Material for this task
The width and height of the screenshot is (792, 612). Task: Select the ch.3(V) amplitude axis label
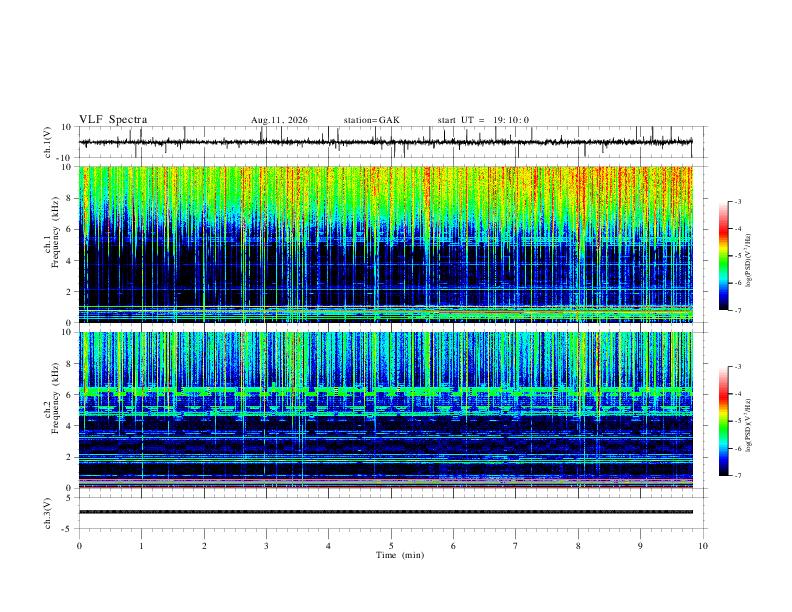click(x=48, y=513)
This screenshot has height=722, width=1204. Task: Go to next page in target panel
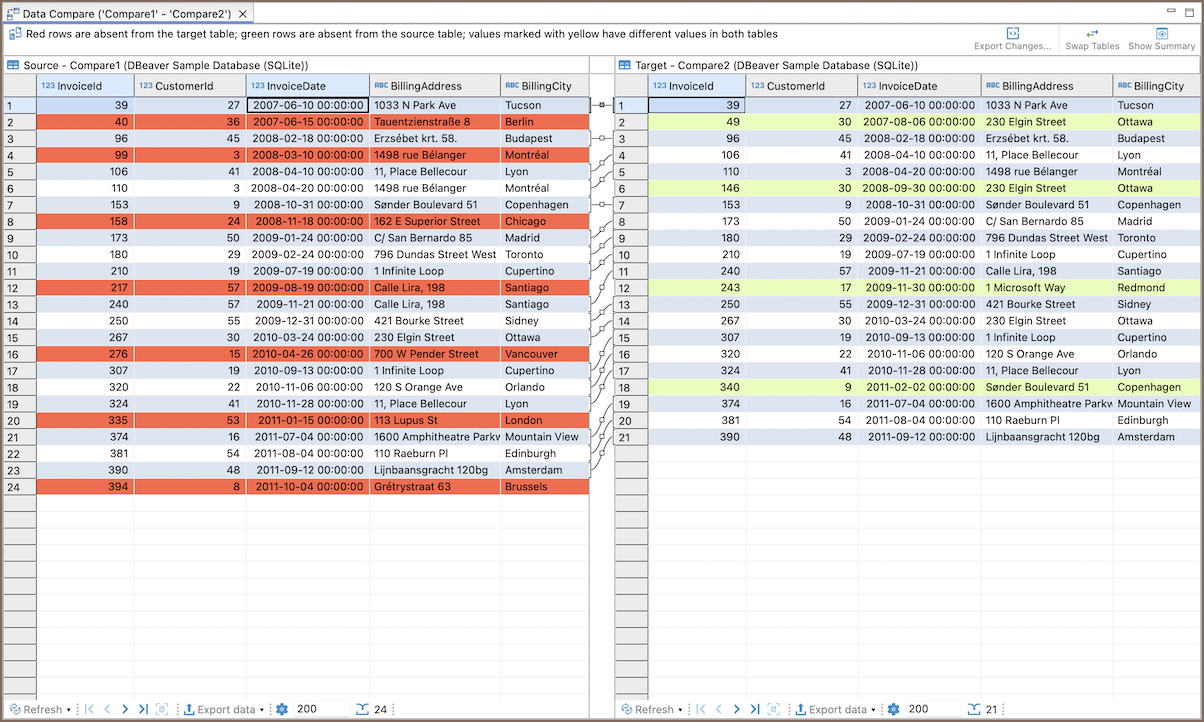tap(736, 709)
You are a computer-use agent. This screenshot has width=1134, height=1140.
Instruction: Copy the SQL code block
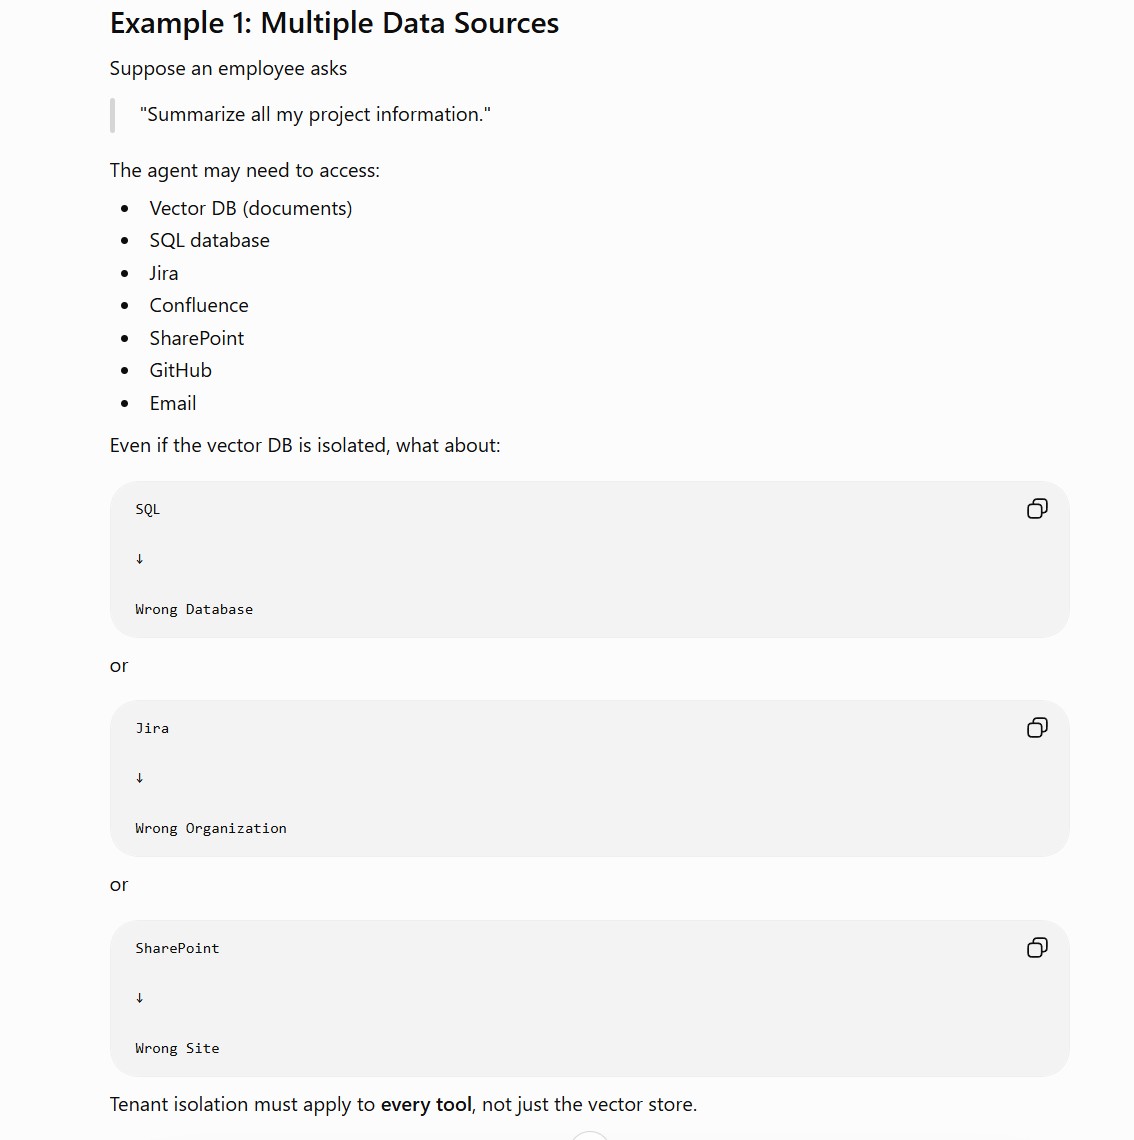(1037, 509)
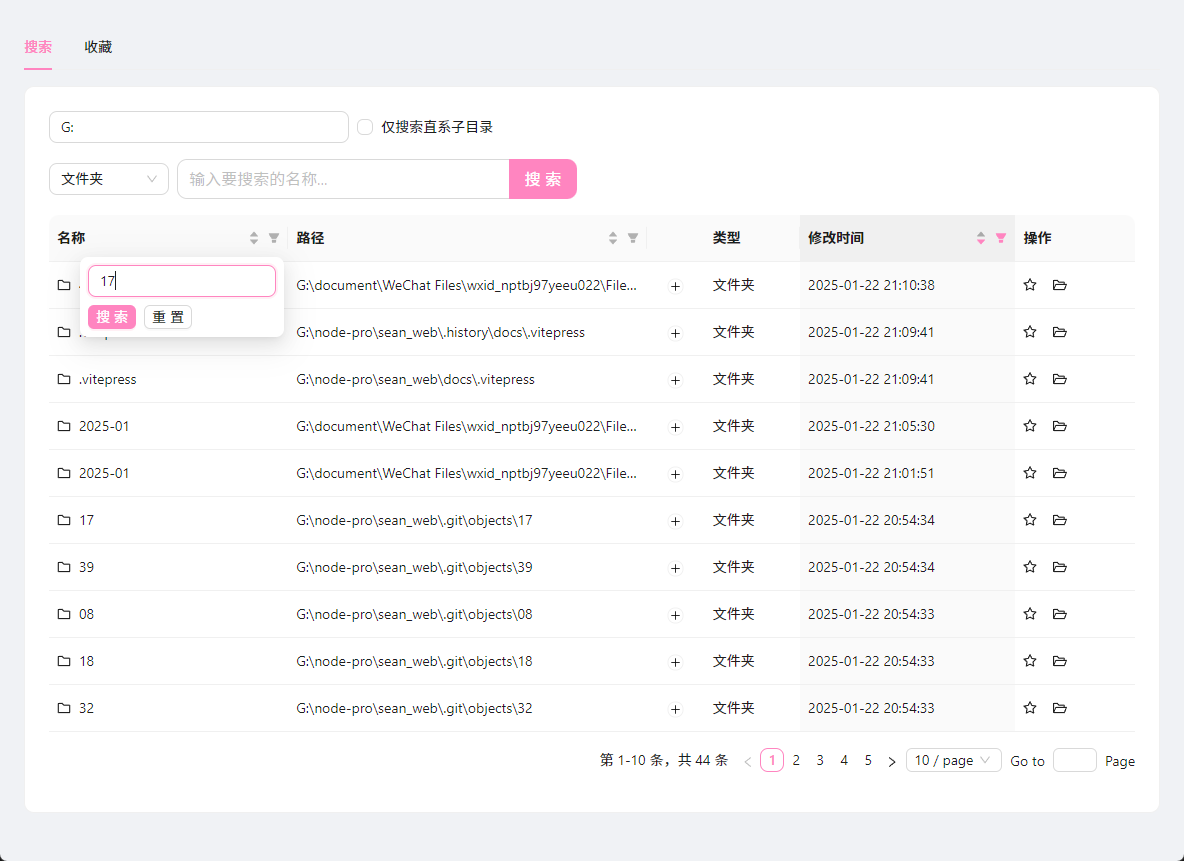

==

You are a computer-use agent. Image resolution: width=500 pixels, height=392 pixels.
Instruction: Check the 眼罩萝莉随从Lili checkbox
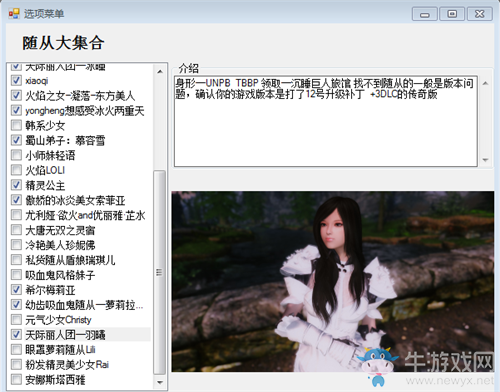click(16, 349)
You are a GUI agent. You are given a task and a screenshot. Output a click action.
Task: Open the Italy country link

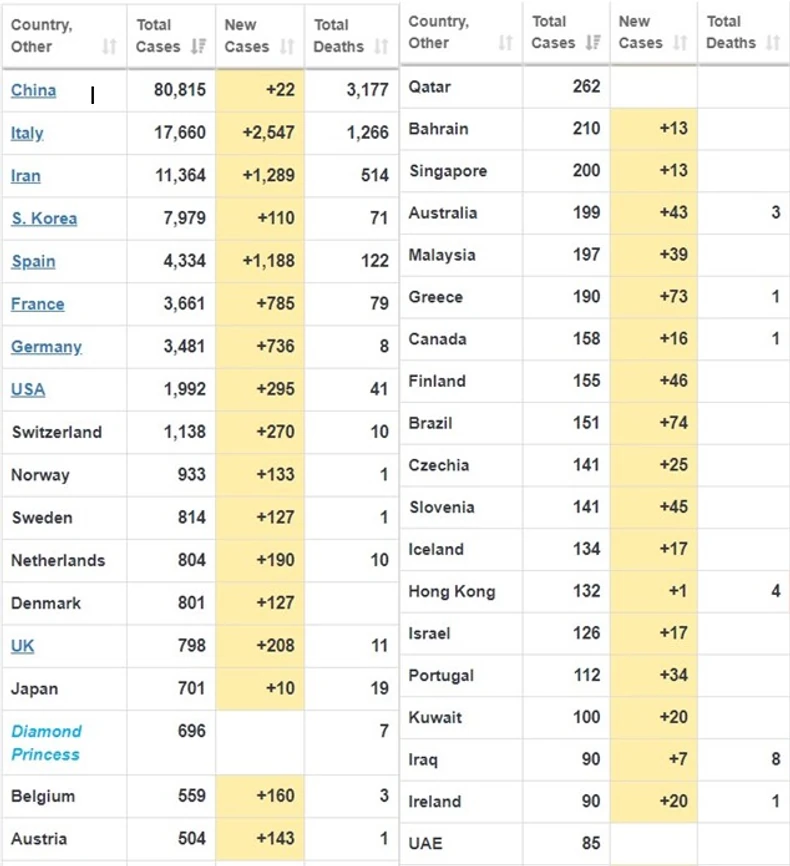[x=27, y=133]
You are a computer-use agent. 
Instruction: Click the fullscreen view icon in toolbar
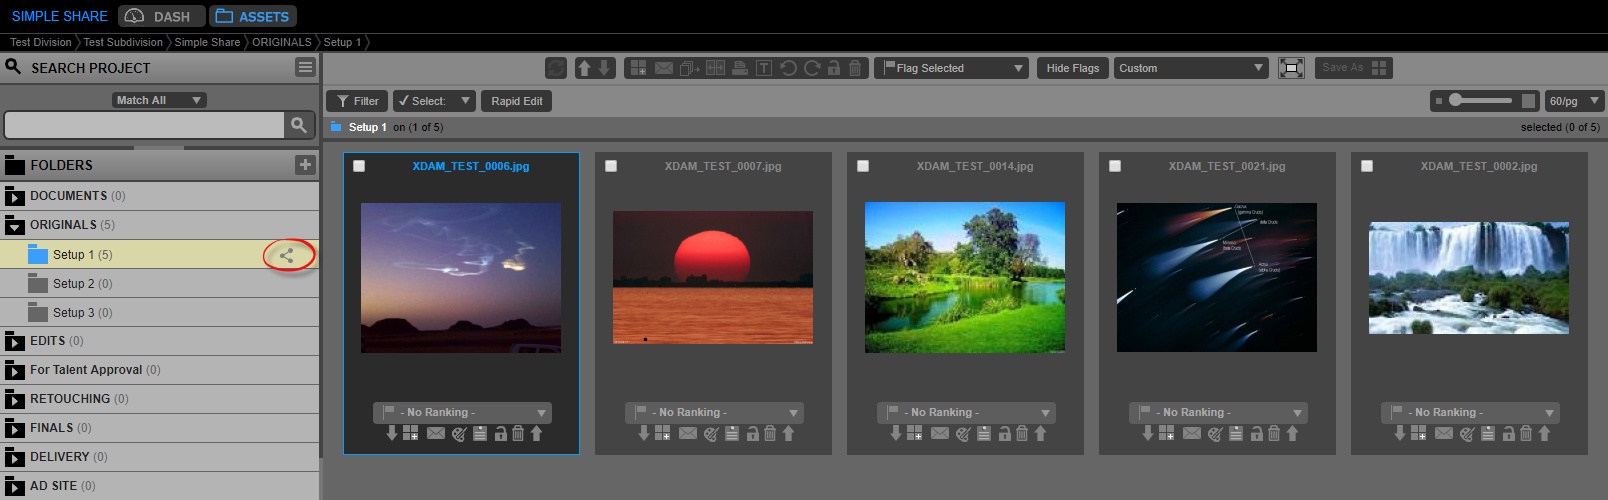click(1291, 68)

---

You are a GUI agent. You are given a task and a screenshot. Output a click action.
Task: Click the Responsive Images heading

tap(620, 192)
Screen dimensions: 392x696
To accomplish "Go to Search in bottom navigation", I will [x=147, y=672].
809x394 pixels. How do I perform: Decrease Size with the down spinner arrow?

Required work
Task for the records above: copy every line in which the word "agent" occurs.

Solved problem
You are a computer-use agent. This screenshot has width=1134, height=1140.
You are a computer-use agent. Image resolution: width=500 pixels, height=392 pixels.
You are a GUI agent. You are given a task and a screenshot. Output a click action.
You are a computer-use agent. 
You are a GUI agent. You are given a task and a screenshot. Output a click action.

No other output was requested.